Philippians Week #7 – Notes for Church

Philippians 2:12-18

Lights in the World
12 Therefore, my beloved, as you have always obeyed, so now, not only as in my presence but much more in my absence, work out your own salvation with fear and trembling, 13 for it is God who works in you, both to will and to work for his good pleasure. 14 Do all things without grumbling or disputing, 15 that you may be blameless and innocent, children of God without blemish in the midst of a crooked and twisted generation, among whom you shine as lights in the world, 16 holding fast to the word of life, so that in the day of Christ I may be proud that I did not run in vain or labor in vain. 17 Even if I am to be poured out as a drink offering upon the sacrificial offering of your faith, I am glad and rejoice with you all. 18 Likewise you also should be glad and rejoice with me.
SALVATION, A FULL PACKAGE. The letter to the Philippians is replete with assurance that when God begins his saving work, he will bring it to completion (1:6). There is a genuine, personal responsibility to work out his salvation (i.e., work out the implications more deeply and more broadly in all of life). But even this call is grounded in the reality that God continues to work “in you” (2:12–13). Even more encouraging is the fact that he does this “for [or according to] his good pleasure” (v. 13)—not according to our work or good intentions. He is not limited by us; rather, he enables and empowers us. Paul is explicit: God works in our wills and in our works (v. 13) And, again, why? Because he wants to! It’s his plan and pleasure to do this!
WORKING BECAUSE OF GOD’S WORK. The sovereignty of God’s sanctifying work in the Christian is far from a disincentive to our own personal work. God’s work is the very basis and primary motivation for ours. It is certainly a mystery precisely how the human responsibility of verse 12 and the divine sovereignty of verse 13 work together, but both are indeed true; both truths are clearly stated. But the word connecting them, “for” (v. 13), is telling, since it speaks to the motivation of our work, or the implication of God’s work. God’s ongoing, gracious work must not lead to laziness, indifference, or passivity, but to an awe-filled longing and striving to see salvation worked out more broadly and deeply.
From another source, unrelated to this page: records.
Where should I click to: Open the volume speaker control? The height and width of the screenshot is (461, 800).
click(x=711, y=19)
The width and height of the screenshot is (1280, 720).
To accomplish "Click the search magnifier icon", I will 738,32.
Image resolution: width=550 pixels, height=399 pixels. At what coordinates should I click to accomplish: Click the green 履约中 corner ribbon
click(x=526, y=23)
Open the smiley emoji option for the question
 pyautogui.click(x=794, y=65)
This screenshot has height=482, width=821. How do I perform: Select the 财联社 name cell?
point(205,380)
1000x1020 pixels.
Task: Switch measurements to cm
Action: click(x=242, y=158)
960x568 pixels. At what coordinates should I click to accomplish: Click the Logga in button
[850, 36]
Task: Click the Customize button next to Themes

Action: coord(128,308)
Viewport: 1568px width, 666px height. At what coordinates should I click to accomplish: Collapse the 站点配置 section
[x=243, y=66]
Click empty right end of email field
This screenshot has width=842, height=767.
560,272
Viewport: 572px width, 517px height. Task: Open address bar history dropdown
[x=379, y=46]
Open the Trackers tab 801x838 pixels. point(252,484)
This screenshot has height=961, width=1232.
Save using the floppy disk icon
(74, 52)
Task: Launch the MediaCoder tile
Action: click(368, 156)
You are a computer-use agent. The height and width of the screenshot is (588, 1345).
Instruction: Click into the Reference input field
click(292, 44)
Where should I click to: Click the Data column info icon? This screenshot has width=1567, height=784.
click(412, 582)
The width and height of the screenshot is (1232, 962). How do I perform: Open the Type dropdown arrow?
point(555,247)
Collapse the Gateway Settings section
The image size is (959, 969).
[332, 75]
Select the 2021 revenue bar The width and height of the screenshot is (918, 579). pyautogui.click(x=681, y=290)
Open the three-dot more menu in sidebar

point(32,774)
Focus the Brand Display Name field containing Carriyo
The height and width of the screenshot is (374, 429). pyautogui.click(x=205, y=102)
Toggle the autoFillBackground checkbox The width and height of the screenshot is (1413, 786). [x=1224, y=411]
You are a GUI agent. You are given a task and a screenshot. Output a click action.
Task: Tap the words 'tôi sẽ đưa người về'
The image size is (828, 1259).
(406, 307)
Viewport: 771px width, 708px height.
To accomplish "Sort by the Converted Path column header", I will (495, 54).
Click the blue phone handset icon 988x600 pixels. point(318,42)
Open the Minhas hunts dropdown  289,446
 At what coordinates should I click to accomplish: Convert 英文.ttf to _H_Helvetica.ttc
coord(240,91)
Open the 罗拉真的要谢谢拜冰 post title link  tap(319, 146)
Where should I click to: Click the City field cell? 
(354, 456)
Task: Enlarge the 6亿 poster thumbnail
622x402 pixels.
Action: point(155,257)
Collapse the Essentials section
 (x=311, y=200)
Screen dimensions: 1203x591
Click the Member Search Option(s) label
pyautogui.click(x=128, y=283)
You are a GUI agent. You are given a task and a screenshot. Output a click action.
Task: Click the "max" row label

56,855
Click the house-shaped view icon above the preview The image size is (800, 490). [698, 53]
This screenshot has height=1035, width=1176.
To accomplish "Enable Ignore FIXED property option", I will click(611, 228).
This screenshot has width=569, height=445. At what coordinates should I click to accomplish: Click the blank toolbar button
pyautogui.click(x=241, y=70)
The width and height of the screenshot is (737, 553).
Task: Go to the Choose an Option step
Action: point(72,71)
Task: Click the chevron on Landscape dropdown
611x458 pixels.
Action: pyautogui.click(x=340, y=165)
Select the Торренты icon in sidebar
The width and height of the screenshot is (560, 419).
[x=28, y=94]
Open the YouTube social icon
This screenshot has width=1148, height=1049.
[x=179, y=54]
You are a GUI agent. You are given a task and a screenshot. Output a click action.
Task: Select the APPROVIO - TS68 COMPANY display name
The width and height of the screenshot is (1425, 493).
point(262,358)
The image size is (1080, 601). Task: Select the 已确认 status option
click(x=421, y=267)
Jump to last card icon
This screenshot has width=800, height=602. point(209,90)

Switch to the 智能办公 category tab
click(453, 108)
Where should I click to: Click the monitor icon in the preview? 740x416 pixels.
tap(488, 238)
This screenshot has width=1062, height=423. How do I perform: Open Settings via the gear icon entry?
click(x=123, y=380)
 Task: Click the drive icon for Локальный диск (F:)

THE SIN OF GRUMBLING. Paul calls on the church to resist “grumbling” and “disputing” (v. 14). This is one way in which salvation is worked out into the corners of everyday life. But this seemingly simple command also has a missional aim: “that you may be … without blemish in the midst of a crooked and twisted generation among whom you shine as lights in the world” (v. 15). The absence of complaining and arguing is a testifying mark of those who have put their full trust in the Lord and his plans. Therefore, God takes the sin of grumbling quite seriously. This was a major theme in Israel’s years in the wilderness. Not coincidentally, Paul quotes from one of those stories of Israel’s grumbling when he exhorts the Philippians to be “without blemish in the midst of a crooked and twisted generation” (see Deut. 32:5). But Paul borrows this language with a twist. Deuteronomy 32:5 spoke of the grumbling Israelites as “no longer his children” but rather “blemished” and part of a “crooked and twisted generation.” But Paul now calls on the Philippians, as true “children of God” (v. 15), to do what Israel did not do: to trust God and not complain or argue. They must be different from Israel of old and the world around them now.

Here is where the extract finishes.